Given entries:
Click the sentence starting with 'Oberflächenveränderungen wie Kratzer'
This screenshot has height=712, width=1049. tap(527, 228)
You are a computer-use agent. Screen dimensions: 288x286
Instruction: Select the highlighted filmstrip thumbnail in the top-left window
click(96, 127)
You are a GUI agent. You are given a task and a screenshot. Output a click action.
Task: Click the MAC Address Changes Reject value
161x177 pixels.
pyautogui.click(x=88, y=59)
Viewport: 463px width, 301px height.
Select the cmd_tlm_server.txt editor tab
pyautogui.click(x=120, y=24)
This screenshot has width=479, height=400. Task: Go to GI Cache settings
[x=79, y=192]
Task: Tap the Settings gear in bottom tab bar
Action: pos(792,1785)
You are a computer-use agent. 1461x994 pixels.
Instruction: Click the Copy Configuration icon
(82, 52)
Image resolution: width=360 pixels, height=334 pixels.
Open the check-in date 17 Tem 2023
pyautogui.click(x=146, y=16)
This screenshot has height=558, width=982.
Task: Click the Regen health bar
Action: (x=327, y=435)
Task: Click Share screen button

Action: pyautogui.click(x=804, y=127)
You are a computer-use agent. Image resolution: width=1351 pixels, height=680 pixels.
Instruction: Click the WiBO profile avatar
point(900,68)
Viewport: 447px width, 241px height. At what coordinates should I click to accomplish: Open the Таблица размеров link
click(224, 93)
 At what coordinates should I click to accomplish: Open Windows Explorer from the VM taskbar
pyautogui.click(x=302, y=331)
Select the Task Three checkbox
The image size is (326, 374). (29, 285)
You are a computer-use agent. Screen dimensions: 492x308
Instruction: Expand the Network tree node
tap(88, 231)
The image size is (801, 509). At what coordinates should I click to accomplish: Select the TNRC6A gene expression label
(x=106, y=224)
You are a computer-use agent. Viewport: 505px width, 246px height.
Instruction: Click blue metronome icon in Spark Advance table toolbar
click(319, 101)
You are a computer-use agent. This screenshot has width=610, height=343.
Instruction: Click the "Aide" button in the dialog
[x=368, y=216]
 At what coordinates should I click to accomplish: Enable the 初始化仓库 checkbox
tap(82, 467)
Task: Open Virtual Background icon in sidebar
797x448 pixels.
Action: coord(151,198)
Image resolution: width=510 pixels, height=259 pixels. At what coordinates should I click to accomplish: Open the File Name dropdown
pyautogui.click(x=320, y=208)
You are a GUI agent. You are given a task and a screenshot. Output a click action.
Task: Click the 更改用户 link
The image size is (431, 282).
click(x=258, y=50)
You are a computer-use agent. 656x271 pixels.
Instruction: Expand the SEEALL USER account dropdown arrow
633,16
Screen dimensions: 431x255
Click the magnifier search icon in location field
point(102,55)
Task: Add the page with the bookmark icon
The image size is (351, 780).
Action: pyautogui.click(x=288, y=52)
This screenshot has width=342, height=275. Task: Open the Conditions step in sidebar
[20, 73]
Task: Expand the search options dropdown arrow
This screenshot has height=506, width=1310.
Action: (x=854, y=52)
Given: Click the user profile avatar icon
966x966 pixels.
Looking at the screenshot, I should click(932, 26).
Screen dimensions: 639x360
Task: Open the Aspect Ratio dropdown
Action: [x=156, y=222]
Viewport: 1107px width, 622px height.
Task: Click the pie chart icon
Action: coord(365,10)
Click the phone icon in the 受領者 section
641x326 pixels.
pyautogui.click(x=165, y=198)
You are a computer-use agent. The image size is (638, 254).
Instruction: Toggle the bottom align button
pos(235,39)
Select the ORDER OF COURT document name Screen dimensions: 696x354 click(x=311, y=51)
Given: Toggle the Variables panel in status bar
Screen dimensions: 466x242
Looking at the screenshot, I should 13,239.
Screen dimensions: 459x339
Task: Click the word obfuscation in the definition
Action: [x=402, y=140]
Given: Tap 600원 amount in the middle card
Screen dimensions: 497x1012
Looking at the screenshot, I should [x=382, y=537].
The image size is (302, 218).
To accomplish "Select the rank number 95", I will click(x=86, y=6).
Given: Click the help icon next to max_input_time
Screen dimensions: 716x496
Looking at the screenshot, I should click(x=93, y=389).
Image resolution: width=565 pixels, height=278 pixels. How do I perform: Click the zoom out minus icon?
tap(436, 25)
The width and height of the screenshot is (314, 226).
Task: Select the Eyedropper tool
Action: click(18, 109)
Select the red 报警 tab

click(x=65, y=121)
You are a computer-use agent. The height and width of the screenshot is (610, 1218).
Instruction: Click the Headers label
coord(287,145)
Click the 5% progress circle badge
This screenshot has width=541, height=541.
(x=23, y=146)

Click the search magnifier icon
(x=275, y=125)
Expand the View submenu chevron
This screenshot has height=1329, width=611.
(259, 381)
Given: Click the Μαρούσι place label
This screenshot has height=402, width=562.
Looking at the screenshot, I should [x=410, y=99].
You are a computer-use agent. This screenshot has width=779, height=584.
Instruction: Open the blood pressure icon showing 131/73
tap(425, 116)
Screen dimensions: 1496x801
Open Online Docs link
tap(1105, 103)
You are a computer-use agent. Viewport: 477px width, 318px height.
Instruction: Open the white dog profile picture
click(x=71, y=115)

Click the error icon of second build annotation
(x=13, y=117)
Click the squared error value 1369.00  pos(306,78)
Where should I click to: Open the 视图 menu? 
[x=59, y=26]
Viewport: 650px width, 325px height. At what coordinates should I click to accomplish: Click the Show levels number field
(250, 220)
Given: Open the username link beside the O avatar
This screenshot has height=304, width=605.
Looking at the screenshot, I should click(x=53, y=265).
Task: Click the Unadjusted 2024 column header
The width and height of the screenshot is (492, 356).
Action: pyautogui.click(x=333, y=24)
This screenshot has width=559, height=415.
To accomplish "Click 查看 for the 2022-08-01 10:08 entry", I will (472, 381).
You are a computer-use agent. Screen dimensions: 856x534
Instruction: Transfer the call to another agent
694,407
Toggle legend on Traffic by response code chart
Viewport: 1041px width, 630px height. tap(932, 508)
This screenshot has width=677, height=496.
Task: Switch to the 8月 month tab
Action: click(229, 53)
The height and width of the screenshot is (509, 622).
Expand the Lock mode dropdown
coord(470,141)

Brief: Wherever the string "value" appears in a line of the records above, copy that line.

Final answer:
Task: Click the MAC Address Changes Reject value
Click the squared error value 1369.00  pos(306,78)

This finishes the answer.